Cela entraîne toutefois des coûts de formation importants pour les autocaristes. Selon un sondage effectué par la Florida International University auprès de 70 autocaristes nord-américains, 64% ont indiqué dispenser une formation aux employés pour le service à la clientèle. Plusieurs entreprises ont bien saisi l’importance de rehausser et de standardiser la formation aux conducteurs, ambassadeurs directs auprès de la clientèle.

Il n’y a pas que les attentes qui augmentent, il y a aussi la valeur des prestations. Alors que les circuits organisés tout inclus se limitaient essentiellement aux bas et moyen de gamme, une fenêtre sur le luxe s’ouvre progressivement. En 2004, Transat s’est lancé avec succès dans le haut de gamme avec une section «prestige» dont les tarifs oscillent entre 4000 et 5000$. 

La compétition s’intensifie alors que plusieurs nouvelles destinations s’ajoutent aux inventaires des grossistes. L’Europe de l’Est s’avère très prisée, maintenant que des pays comme la Bulgarie, la Hongrie et la Roumanie font partie des circuits européens les plus en demande.

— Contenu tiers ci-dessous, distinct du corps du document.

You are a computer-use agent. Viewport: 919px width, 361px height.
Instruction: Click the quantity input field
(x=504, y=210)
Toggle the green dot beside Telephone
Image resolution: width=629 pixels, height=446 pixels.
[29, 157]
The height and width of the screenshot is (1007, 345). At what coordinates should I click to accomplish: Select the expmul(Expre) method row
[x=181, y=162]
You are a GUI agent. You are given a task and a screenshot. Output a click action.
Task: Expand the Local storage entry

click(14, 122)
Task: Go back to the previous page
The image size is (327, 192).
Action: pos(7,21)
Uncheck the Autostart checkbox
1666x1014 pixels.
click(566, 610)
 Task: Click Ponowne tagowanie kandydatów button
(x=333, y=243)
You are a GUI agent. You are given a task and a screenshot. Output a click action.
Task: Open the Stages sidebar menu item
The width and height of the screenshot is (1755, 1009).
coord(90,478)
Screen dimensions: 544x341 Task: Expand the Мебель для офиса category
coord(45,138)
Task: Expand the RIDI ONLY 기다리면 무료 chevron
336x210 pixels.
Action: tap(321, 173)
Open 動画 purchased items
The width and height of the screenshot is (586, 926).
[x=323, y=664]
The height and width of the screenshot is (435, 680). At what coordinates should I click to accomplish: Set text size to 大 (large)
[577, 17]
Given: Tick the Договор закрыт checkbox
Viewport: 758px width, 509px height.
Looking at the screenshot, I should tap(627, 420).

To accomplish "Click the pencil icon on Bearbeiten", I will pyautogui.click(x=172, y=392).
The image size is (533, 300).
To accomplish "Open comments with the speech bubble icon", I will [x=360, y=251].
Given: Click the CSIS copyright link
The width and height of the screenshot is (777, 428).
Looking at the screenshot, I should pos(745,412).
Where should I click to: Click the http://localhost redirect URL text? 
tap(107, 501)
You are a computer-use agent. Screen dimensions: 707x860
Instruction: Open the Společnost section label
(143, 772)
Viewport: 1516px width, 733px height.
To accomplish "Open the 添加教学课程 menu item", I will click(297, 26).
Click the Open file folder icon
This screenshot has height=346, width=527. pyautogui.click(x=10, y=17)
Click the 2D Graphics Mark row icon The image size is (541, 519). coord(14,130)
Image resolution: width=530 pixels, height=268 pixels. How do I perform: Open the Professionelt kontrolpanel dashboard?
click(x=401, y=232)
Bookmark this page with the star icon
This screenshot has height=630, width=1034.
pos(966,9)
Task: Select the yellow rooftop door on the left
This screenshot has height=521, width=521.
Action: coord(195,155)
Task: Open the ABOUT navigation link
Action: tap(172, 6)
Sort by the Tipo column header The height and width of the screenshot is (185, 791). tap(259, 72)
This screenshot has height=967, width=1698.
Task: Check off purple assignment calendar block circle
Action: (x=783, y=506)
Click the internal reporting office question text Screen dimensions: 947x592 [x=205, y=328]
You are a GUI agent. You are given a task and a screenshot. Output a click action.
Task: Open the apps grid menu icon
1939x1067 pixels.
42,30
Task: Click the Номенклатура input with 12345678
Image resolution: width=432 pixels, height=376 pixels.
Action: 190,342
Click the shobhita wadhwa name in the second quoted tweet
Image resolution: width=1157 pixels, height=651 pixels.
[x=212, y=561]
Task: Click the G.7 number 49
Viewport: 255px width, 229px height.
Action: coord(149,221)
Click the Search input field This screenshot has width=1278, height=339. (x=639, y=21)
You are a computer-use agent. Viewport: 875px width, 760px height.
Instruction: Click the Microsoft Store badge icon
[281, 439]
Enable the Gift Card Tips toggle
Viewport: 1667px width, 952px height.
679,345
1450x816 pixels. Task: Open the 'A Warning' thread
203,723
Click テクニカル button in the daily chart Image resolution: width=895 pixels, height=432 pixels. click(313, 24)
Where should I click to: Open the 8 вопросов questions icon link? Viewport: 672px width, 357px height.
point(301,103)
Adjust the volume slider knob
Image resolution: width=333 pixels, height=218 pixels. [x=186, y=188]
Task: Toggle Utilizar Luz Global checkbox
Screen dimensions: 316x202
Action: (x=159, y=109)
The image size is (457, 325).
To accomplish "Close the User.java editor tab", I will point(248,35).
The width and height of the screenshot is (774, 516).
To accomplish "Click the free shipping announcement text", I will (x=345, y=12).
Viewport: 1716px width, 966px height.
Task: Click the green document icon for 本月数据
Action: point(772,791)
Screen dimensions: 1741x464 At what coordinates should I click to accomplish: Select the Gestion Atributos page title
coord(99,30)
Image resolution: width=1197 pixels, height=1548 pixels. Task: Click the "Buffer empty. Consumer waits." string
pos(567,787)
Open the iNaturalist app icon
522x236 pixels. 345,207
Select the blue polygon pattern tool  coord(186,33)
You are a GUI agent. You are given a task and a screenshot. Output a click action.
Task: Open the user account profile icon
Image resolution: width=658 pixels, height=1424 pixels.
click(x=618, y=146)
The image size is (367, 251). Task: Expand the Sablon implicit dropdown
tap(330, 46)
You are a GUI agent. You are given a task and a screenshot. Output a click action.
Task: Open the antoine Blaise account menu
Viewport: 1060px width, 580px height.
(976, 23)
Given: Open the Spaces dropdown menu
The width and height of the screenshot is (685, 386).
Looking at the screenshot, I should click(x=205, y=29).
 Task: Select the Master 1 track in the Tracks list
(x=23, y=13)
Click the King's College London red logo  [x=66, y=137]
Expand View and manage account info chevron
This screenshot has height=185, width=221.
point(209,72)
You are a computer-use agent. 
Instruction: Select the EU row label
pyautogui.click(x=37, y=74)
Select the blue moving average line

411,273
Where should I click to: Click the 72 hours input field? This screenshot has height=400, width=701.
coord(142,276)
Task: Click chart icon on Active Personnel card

Au Québec, la demande pour les voyages de groupe est là pour rester, mais les produits offerts doivent évoluer pour demeurer attrayants. Une diversification des formules proposées attirera de nouvelles clientèles, parfois moins intéressées par les circuits en autobus. L’intégration de composantes exclusives à l’intérieur du forfait, inaccessibles aux voyageurs individuels, peut également constituer un facteur incitatif important. Enfin, le développement de circuits thématiques peut aussi s’avérer une formule gagnante. Parmi les thèmes «porteurs» à commercialiser, mentionnons à titre d’exemple:

  • Les espaces festifs
  • Le fleuve et ses attributs
  • La route des vins et les saveurs de la campagne
  • Le Québec: histoire d’une nation et son patrimoine
  • La faune et les grands espaces du Québec

De plus, un renouvellement de la programmation des circuits améliorera le taux de fidélisation de la clientèle en favorisant les visites répétées. Une offre segmentée est également plus susceptible d’intéresser le touriste québécois individuel, traditionnellement peu enclin à opter pour les voyages en autobus.

Sources:
– Filliâtre, Pascale. «Le tourisme de groupe a encore de beaux jours», L’Écho Touristique, 7 mai 2004.
– Carter M., Cheryl et Jinlin Zhao. «A survey of customer service training for motor coach drivers in United States and Canada», e-Review of Tourism Research (eRTR), vol. 1, no 4, 2003.
– Desvignes, Claudine. «L’enjeu du tourisme en autocar, conquérir de nouvelles clientèles», Espaces, vol. 209, novembre 2003.
– Désiront, André. «Les baby-boomers se convertissent aux circuits en autocar», La Presse, Vacances Voyages, mercredi 10 mars 2004.
– Direction du Tourisme de France et C.O.C. Conseil/Daniel Picon. «Le tourisme de groupe, Synthèse des enquêtes réalisées en 2003 auprès des prescripteurs et des professionnels», décembre 2003.
– Chaspoul, Claudine. «Fram redessine sa gamme « tout autocar »», Espaces, vol. 209, novembre 2003.
– Chaire de Tourisme de l’UQAM. «Étude sur l’industrie québécoise du transport par autocar nolisé», 7 septembre 2001.